The business opportunity: Integrating new data sources (web and browsing behavior) provided by their partners, which with proper integration would allow them to put forward offers aligned with their user's interests.
The task: Incorporate new data and identify patterns to improve understanding of customer's users and increase Click Through Rate.
Outcome: Designed and implemented a Hadoop-based platform for storing billions of profiles. Conducted an analysis of search patterns in browsing histories to identify users with high probability to convert. Built facility for on-demand data analysis. Created reports set for downstream consumers.
Leading telecom provider
The business opportunity: Operational reporting were both time consuming and prone to errors due to the high number of distributed data sources. Substantial employee effort, the high risk of error and the significant time lag between when the data arrived and when reports were produced, negatively impacted the business.
The task: Create a timely and accurate reporting system to provide insight for improved business operations.
Outcome: Designed and implemented a Hadoop/Hive-based data warehouse for historical and ongoing call records.
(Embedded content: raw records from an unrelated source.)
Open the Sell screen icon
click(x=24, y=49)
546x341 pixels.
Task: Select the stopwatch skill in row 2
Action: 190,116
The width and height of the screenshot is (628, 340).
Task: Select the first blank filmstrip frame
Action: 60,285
Cleaned up, enriched, and prepared the data for exploration and visualization.
Digital ad agency
The business opportunity: One of biggest headaches for advertisers on the Internet is fake traffic. A robot "sees" an impression but "it" definitely won't buy anything, wasting advertisers' money. These robots are a problem and having timely identification of fraudulent impressions significantly increases ad efficiency.
The task: Architect an In-Stream Processing Engine in order to detect and eliminate false impressions in real time.
Outcome: We designed and deployed In-Stream Processing infrastructure and then implemented models, designed by a customer's Data Science team, at-scale. Millions of events per second were handled by the resulting solution.
Data management company
The business opportunity: Collect online information from a broad partnership network, correlate and analyze same in order to build user profiles in order to allow retailers, advertisers and other digital companies to deliver relevant customer experiences.
The task: Rearchitect a private data center for integration to the cloud. To enable integration, scalability and future-proof the platform.
Outcome: Data processing pipeline was split into several phases, the first one responsible for the initial data collection from different sources and integration was moved to the cloud infrastructure. This project has cloud enabled future phases of the data processing pipeline.